## Vorliegender Text
Es gibt ein paar Monate im Jahr, in denen ich ein kleines Unternehmen führe. Es sind die Wochen von der Erdbeerernte bis zur Quittenzeit. Denn in dieser Zeit klingeln immer wieder schwer bepackte Verwandte an meiner Wohnungstür. Sie liefern kiloweise Früchte an. Schau mal, ich habe Kirschen gepflückt. Schau mal, die Johannisbeeren aus meinem Garten. Schau mal, zwei Taschen voller Quitten. Schönen Dank auch.
Ich bin die Einmachkaiserin in meiner Familie. Ich bin ja auch gut darin geworden mit den Jahren. Ich produziere schwungvoll etikettierte Marmeladengläser wie eine kleine Fabrik.
Nur wäre ich im Sommer gerne ein Oktopus mit acht Armen. Dann könnte ich einen benutzen, um die Zuckermasse im Topf stetig zu rühren, sodass sie nicht anbrennt. Zwei Arme bräuchte ich, um gleichzeitig die Gläser auszukochen. Einen Arm, um die Etiketten zu beschriften, einen, um sie auf die Gläser zu kleben. Zwei Arme, um den Schaum von der frischgekochten Marmelade abzuschöpfen und sie dann in die heißen Gläser zu gießen. Und den letzten freien Arm, um zeitgleich ein Glas kühlen Weißwein trinken zu können. Gegen diesen Stress.
Obwohl ich nur zwei Arme habe, schaffe ich es jedes Jahr, eine beachtliche Zahl an Marmeladengläsern zu füllen. Am Ende eines Sommers quillt mein Vorratsschrank über. Auf den Regalbrettern stapeln sich die Gläschen und Hebelflaschen: Erdbeermarmelade, Johannisbeergelee, Holunderblütensirup, Quittengelee und Kirschmarmelade.

## Fragen und Aufgaben
A: Beantworte die folgenden Fragen zum Text über das Einmachen, jede Antwort in einer eigenen Zeile und ebenso mit (i), (ii) und (iii) gekennzeichnet.
(i) Welche Wochen des Jahres umfasst die Zeit, in der das kleine Unternehmen geführt wird?
(ii) Wie viele Arme hätte das Tier, das man im Sommer gerne wäre?
(iii) Was stapelt sich am Ende eines Sommers auf den Regalbrettern?
B: Gib den Absatz des Textes über das Einmachen, der mit „Nur wäre ich im Sommer“ beginnt, als knappe Stichpunktliste wieder, ohne seine wesentlichen Angaben wegzulassen.
C: Aktualisiere im Text über das Einmachen die Passage von „Es gibt ein“ bis „eine kleine Fabrik.“, indem du „Verwandte“ durch „Nachbarn“ ersetzt, und gib sie vollständig wieder.

## Dateneinträge
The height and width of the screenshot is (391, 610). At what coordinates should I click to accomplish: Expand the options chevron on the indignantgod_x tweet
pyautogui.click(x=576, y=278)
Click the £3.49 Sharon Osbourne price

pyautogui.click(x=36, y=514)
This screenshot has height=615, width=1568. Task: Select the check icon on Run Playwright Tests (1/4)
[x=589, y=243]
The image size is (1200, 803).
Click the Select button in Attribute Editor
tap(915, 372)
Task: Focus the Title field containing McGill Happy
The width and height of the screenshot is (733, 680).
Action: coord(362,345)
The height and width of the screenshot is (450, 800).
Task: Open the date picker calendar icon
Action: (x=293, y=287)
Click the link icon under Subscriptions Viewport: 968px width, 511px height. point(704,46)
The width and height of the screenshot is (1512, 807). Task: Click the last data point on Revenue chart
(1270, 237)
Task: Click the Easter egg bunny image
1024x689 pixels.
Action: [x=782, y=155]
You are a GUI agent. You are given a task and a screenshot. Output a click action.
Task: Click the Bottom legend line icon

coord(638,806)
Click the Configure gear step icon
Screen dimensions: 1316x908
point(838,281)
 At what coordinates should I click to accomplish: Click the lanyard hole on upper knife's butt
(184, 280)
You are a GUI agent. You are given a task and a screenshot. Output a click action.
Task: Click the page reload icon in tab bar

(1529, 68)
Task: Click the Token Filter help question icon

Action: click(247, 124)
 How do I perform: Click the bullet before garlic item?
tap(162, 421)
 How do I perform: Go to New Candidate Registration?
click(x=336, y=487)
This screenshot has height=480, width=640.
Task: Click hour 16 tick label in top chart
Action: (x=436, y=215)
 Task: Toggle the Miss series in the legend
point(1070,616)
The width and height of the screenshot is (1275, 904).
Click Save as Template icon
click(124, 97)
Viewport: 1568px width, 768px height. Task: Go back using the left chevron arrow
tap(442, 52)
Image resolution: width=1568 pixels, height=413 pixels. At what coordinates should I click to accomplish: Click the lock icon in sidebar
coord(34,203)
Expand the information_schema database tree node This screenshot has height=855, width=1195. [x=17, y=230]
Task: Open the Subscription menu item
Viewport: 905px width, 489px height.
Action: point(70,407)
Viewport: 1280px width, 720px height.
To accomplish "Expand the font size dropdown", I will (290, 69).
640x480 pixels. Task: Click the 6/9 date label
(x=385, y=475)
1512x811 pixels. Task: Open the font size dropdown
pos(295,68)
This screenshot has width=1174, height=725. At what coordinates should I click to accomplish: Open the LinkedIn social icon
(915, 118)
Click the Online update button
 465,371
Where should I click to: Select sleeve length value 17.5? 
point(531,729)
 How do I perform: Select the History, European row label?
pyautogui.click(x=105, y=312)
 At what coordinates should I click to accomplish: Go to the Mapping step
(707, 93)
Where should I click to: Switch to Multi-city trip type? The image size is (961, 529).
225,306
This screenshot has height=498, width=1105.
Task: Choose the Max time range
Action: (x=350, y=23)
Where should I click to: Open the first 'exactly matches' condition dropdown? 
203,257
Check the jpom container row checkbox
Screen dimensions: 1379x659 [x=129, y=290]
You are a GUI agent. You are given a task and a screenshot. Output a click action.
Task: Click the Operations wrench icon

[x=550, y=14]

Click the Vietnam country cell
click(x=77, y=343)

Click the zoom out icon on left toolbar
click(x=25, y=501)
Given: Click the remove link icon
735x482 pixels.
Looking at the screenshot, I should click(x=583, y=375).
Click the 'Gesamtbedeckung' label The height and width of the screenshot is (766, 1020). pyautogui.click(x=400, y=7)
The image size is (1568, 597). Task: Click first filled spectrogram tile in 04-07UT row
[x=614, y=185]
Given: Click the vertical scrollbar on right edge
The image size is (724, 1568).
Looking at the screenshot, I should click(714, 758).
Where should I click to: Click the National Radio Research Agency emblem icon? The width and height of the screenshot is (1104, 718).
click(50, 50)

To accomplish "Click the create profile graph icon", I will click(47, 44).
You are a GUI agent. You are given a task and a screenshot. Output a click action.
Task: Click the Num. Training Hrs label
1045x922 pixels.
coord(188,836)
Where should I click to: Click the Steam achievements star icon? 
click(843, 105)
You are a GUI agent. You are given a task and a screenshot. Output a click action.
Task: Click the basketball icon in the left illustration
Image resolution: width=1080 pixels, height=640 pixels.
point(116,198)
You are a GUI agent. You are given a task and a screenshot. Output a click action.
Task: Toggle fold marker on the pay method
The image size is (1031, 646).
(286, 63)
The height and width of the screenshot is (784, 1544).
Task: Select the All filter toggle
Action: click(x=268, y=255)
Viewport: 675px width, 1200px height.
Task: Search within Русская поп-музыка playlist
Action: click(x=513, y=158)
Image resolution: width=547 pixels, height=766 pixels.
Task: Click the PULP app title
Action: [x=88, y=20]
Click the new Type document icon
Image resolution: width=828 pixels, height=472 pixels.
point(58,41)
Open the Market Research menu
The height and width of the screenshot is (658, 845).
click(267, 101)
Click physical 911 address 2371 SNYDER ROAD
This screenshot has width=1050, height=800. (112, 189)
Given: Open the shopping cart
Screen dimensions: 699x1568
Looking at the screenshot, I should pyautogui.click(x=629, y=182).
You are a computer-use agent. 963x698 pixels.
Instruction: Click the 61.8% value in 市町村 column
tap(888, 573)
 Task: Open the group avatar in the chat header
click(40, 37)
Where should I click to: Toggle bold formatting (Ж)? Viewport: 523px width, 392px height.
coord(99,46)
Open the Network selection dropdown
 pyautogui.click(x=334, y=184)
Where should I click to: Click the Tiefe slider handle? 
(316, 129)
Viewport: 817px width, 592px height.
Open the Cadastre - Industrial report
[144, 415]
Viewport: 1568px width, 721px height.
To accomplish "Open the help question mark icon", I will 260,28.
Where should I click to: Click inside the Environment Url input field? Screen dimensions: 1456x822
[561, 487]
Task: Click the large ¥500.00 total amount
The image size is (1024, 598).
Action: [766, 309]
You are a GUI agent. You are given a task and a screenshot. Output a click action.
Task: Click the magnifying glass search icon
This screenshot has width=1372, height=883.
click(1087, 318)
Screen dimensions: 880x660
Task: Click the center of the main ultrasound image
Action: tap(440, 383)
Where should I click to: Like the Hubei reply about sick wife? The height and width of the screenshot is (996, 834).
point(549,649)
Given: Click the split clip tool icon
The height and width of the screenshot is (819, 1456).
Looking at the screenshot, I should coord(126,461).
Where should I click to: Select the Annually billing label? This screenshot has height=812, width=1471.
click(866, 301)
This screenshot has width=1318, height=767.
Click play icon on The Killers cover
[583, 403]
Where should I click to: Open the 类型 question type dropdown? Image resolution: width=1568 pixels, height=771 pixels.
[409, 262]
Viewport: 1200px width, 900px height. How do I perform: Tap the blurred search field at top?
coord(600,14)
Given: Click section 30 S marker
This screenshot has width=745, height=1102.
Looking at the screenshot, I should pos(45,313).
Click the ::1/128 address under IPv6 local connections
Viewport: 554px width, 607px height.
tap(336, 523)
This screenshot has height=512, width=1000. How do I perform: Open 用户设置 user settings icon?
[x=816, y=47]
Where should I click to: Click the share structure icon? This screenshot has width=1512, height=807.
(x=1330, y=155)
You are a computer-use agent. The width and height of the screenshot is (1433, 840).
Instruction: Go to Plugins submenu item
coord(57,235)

## Schriftliche Antworten
A:
(i) Die Wochen von der Erdbeerernte bis zur Quittenzeit.
(ii) Acht Arme, denn es ist ein Oktopus.
(iii) Gläschen und Hebelflaschen mit Erdbeermarmelade, Johannisbeergelee, Holunderblütensirup, Quittengelee und Kirschmarmelade.

B:
- Wunsch: im Sommer ein Oktopus mit acht Armen zu sein
- ein Arm: die Zuckermasse im Topf stetig rühren, damit sie nicht anbrennt
- zwei Arme: gleichzeitig die Gläser auskochen
- ein Arm: die Etiketten beschriften
- ein Arm: die Etiketten auf die Gläser kleben
- zwei Arme: den Schaum von der frischgekochten Marmelade abschöpfen und sie in die heißen Gläser gießen
- letzter Arm: zeitgleich ein Glas kühlen Weißwein trinken, gegen den Stress

C:
Es gibt ein paar Monate im Jahr, in denen ich ein kleines Unternehmen führe. Es sind die Wochen von der Erdbeerernte bis zur Quittenzeit. Denn in dieser Zeit klingeln immer wieder schwer bepackte Nachbarn an meiner Wohnungstür. Sie liefern kiloweise Früchte an. Schau mal, ich habe Kirschen gepflückt. Schau mal, die Johannisbeeren aus meinem Garten. Schau mal, zwei Taschen voller Quitten. Schönen Dank auch.
Ich bin die Einmachkaiserin in meiner Familie. Ich bin ja auch gut darin geworden mit den Jahren. Ich produziere schwungvoll etikettierte Marmeladengläser wie eine kleine Fabrik.